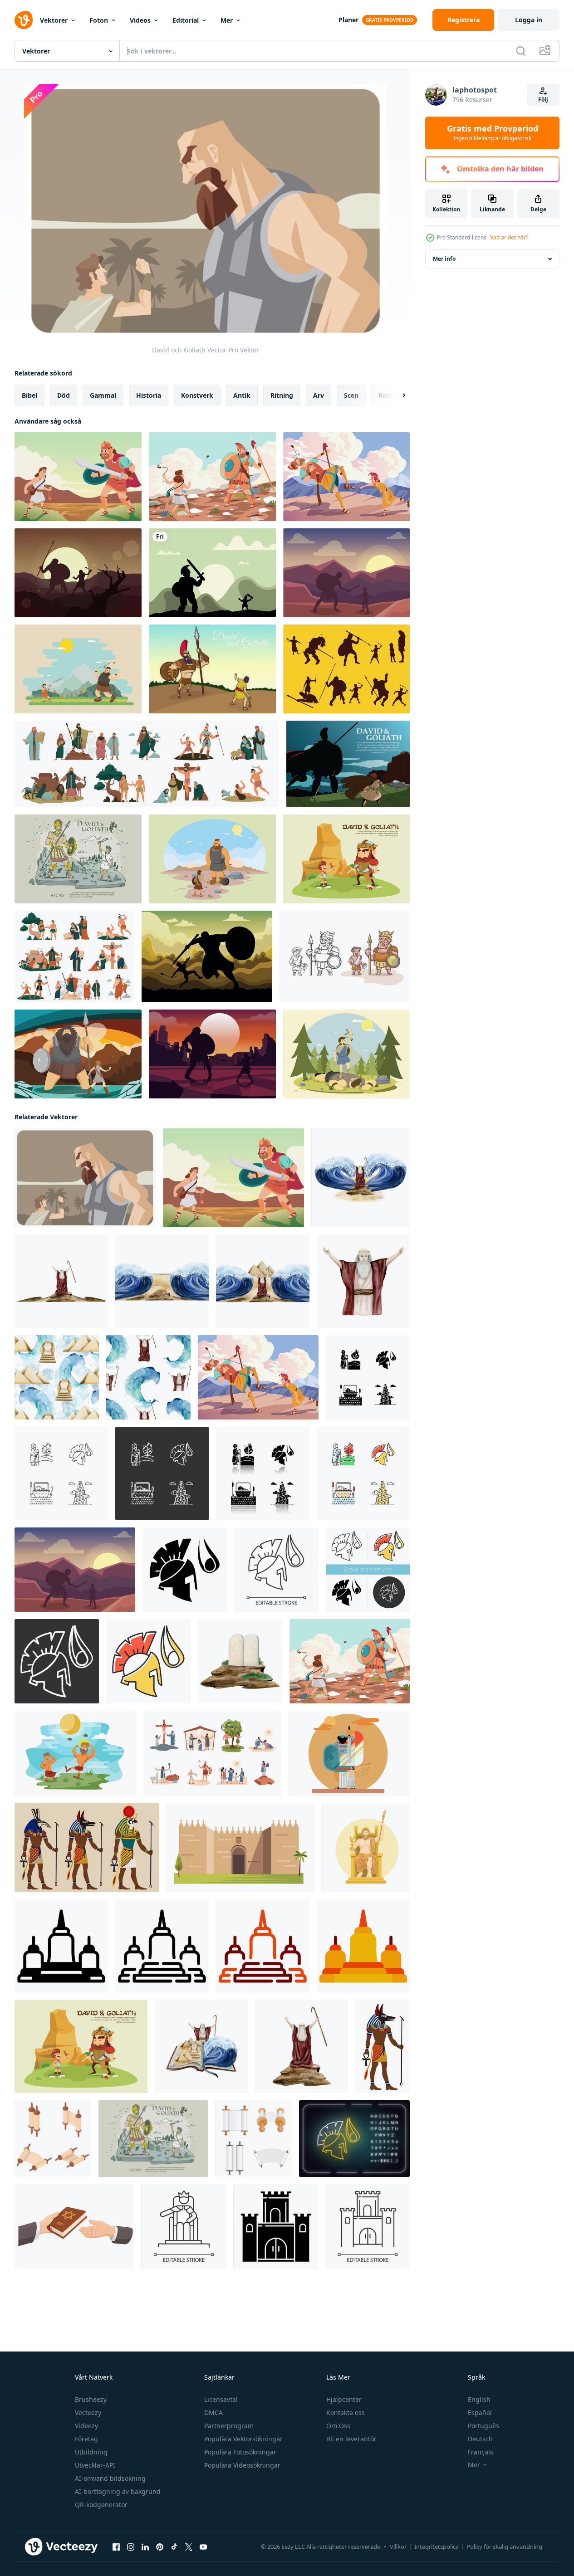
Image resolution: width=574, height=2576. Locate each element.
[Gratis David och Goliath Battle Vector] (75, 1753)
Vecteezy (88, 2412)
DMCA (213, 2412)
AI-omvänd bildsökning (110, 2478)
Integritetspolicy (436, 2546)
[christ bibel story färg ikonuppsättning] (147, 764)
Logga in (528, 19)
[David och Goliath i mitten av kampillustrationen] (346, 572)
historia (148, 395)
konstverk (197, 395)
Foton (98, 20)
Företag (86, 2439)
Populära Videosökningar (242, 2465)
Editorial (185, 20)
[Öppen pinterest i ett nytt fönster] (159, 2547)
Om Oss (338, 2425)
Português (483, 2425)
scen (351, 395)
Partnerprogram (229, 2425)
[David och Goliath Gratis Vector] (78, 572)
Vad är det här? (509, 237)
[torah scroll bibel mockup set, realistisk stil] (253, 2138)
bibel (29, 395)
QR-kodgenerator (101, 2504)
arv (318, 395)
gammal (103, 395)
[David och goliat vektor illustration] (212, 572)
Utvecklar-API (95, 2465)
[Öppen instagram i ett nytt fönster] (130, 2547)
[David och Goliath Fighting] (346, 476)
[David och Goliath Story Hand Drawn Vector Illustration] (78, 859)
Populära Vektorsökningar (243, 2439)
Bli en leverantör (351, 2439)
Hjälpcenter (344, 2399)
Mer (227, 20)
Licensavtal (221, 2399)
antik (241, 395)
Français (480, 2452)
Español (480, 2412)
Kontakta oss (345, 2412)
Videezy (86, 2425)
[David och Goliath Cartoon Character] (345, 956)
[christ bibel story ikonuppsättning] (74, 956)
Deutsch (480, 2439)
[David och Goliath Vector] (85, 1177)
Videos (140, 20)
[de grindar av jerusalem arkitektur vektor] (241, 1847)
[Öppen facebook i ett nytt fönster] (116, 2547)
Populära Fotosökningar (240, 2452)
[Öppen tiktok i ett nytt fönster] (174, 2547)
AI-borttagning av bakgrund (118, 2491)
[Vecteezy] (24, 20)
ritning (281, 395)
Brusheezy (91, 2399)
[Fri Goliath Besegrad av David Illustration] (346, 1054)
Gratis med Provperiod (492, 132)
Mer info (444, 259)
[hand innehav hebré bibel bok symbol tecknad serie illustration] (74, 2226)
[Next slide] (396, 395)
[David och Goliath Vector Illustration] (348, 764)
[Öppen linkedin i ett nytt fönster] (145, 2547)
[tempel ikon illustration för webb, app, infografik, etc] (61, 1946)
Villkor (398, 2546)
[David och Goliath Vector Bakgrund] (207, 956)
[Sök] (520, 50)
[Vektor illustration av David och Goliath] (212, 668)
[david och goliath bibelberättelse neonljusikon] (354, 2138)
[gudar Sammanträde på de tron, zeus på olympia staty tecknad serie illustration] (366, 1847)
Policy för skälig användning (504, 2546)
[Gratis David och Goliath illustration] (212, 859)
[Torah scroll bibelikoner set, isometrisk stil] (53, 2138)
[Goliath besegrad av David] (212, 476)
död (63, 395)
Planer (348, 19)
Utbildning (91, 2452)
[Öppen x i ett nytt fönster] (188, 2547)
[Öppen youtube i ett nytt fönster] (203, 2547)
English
....
## Task prompt:
What is needed is an exact copy of the lines above, from the one containing "gammal (103, 395)" through the one containing "[hand innehav hebré", with nothing added.

## Result below:
gammal (103, 395)
[David och goliat vektor illustration] (212, 572)
Utvecklar-API (95, 2465)
[Öppen instagram i ett nytt fönster] (130, 2547)
[David och Goliath Fighting] (346, 476)
[David och Goliath Story Hand Drawn Vector Illustration] (78, 859)
Populära Vektorsökningar (243, 2439)
Bli en leverantör (351, 2439)
Hjälpcenter (344, 2399)
Mer (227, 20)
Licensavtal (221, 2399)
antik (241, 395)
Français (480, 2452)
Español (480, 2412)
Kontakta oss (345, 2412)
Videezy (86, 2425)
[David och Goliath Cartoon Character] (345, 956)
[christ bibel story ikonuppsättning] (74, 956)
Deutsch (480, 2439)
[David och Goliath Vector] (85, 1177)
Videos (140, 20)
[de grindar av jerusalem arkitektur vektor] (241, 1847)
[Öppen facebook i ett nytt fönster] (116, 2547)
Populära Fotosökningar (240, 2452)
[Öppen tiktok i ett nytt fönster] (174, 2547)
AI-borttagning av bakgrund (118, 2491)
[Vecteezy] (24, 20)
ritning (281, 395)
Brusheezy (91, 2399)
[Fri Goliath Besegrad av David Illustration] (346, 1054)
Gratis med Provperiod (492, 132)
Mer info (444, 259)
[hand innehav hebré bibel bok symbol tecknad serie illustration] (74, 2226)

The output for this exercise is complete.